Once all possible assignments for a given cluster are identified, each possibility is scored to determine the quality of the hydrogen-bond network (among the species in the cluster itself as well as with the surrounding environment). The nature of the scoring function is loosely based on simple electrostatic considerations. The intent is to score the existence of hydrogen-bonding networks, rather than estimate the actual electrostatic energy of the system.
-
Hydrogen-Bond Scoring: The core of the scoring function involves an evaluation of the quality of the hydrogen-bonding network. In addition to identifying the number of hydrogen-bonds created, the quality of those bonds are also taken into account based on their geometries relative to an idealized hydrogen-bond.
-
Hydrogen Clash Penalty: Assignments that place two polar hydrogen atoms too close to one another are given a high enough penalty to effectively eliminate them from consideration.
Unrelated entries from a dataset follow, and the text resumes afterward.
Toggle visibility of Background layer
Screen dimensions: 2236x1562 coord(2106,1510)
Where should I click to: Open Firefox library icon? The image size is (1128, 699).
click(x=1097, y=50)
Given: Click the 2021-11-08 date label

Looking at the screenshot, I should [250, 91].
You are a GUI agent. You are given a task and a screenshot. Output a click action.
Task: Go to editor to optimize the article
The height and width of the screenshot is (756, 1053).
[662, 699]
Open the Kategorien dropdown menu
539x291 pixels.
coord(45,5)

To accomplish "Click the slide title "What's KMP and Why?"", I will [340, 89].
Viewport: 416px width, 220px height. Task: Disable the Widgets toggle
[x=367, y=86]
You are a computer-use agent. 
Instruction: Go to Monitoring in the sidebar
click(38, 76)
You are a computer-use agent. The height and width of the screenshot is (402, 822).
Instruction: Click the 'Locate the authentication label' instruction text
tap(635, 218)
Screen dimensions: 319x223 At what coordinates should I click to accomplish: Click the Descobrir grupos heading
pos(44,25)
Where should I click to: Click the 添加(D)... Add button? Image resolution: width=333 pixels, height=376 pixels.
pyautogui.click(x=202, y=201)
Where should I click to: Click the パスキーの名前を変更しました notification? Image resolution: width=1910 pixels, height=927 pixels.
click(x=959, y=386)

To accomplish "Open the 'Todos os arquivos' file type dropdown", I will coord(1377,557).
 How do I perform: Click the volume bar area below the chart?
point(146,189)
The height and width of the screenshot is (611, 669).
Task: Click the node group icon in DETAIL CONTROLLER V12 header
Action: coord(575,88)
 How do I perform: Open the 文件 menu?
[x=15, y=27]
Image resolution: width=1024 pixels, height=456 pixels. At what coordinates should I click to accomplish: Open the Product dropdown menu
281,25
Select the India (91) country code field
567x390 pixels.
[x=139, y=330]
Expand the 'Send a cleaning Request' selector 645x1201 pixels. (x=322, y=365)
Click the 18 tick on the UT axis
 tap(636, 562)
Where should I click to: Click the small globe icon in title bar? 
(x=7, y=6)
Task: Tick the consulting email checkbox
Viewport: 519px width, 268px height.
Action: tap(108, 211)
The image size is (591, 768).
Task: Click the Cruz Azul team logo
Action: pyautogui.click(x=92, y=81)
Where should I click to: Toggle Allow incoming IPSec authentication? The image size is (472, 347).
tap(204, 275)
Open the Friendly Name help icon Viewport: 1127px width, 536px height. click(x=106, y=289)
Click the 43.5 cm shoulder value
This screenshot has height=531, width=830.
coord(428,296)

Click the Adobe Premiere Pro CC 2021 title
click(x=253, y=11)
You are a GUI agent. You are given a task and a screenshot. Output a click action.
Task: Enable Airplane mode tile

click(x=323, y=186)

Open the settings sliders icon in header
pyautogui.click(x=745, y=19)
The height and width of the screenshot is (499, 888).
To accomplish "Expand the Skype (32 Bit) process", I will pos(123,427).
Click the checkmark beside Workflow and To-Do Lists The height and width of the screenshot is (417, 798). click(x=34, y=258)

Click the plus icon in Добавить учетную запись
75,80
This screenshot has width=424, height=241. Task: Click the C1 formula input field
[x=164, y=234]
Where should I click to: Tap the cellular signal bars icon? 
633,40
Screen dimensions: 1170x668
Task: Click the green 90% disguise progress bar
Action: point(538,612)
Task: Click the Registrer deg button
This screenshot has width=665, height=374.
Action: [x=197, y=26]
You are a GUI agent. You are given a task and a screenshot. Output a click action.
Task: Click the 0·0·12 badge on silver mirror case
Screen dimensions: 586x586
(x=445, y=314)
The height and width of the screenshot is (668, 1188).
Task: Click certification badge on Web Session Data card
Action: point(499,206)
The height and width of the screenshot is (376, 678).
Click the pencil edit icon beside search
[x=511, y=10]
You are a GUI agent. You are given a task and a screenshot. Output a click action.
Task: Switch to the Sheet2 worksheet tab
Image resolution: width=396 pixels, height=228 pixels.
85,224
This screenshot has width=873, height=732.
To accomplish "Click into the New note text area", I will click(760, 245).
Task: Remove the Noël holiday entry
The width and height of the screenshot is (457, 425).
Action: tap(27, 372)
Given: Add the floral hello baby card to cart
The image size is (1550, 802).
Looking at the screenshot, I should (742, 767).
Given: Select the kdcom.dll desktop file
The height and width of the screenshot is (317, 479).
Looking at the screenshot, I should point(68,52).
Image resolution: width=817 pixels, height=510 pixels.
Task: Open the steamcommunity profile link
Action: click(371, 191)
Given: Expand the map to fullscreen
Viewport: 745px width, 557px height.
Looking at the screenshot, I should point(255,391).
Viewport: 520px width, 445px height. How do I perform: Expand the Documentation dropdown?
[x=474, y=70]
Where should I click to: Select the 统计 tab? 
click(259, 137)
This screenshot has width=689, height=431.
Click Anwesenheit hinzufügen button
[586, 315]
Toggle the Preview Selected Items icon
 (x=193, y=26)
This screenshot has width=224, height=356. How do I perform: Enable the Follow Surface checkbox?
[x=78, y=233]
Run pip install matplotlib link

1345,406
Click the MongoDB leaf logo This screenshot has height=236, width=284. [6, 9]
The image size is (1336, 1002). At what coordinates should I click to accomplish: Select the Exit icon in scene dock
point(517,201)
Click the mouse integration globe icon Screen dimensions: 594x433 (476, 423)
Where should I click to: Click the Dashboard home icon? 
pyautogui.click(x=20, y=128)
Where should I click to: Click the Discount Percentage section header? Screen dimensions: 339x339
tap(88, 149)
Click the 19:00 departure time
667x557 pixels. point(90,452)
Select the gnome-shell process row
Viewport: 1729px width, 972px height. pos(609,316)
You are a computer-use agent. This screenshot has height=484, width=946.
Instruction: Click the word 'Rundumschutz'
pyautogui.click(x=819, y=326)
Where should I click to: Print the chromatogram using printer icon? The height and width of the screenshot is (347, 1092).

The actual distance varies with the type of hydrogen.
-
Protonation Reward/Penalty: The protonation penalty for unlikely protonation states is determined from the pKa as predicted by PROPKA. If this program is not used, the following set of rules determine the protonation. A histidine residue is ruled to be protonated if it is either in close proximity to a negatively charged species, or if both its delta and epsilon nitrogens are in close proximity to hydrogen bond acceptors. Similarly, aspartic and glutamic acid residues are ruled to be neutralized if one or both of their carboxylate oxygens are in close proximity to a hydrogen bond acceptor.